___ Provided data
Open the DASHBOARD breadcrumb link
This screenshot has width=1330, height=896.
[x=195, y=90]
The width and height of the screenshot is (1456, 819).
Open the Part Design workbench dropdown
______
___ Provided data
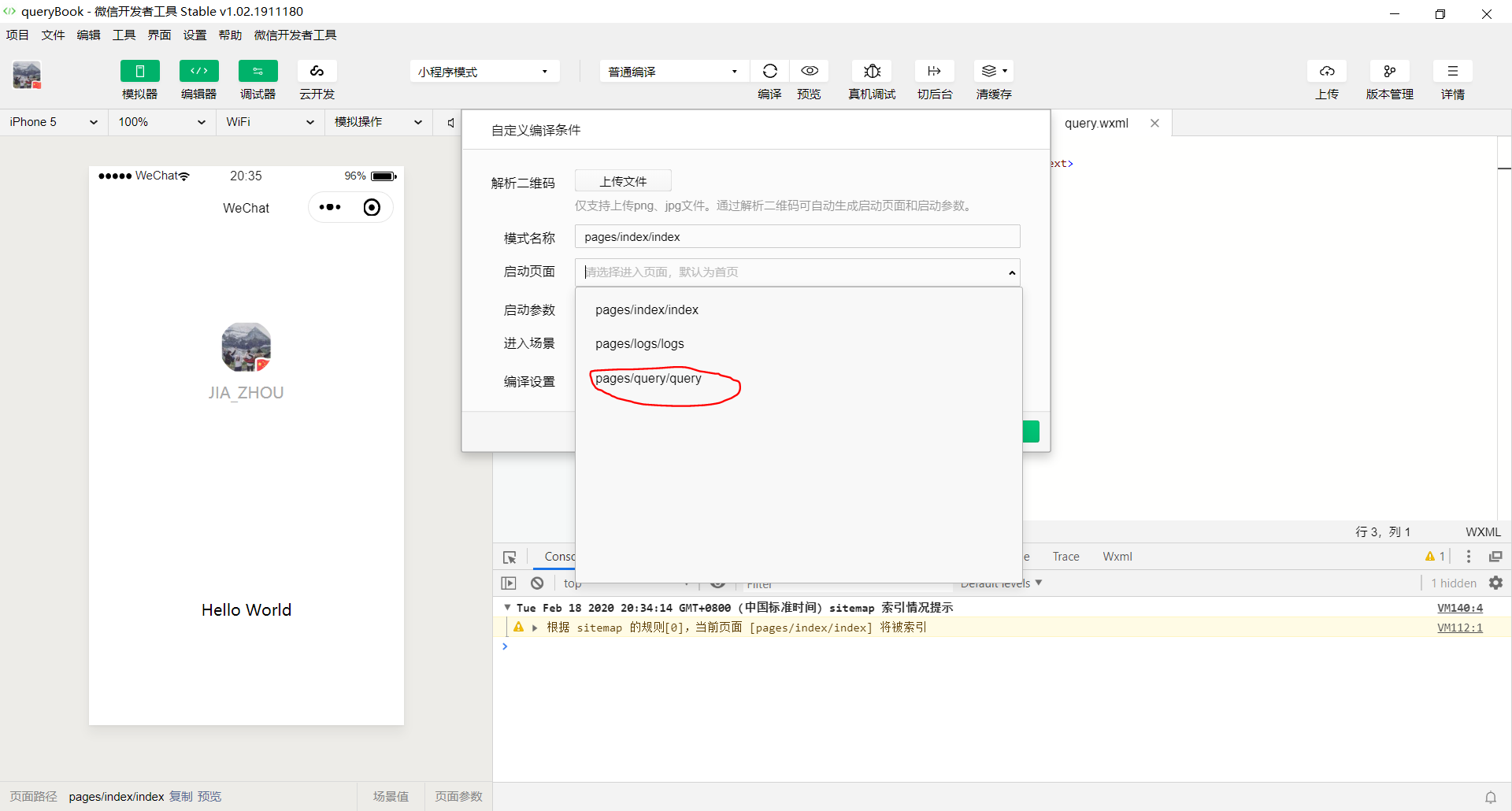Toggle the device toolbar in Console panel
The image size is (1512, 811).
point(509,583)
______
- Exercise prompt -
Please return the lines above that run from the line containing "The width and" to the line containing "Open the Part Design workbench dropdown", inclusive, exactly and with no other lines.

- Solution to this problem -
The width and height of the screenshot is (1456, 819).
Open the Part Design workbench dropdown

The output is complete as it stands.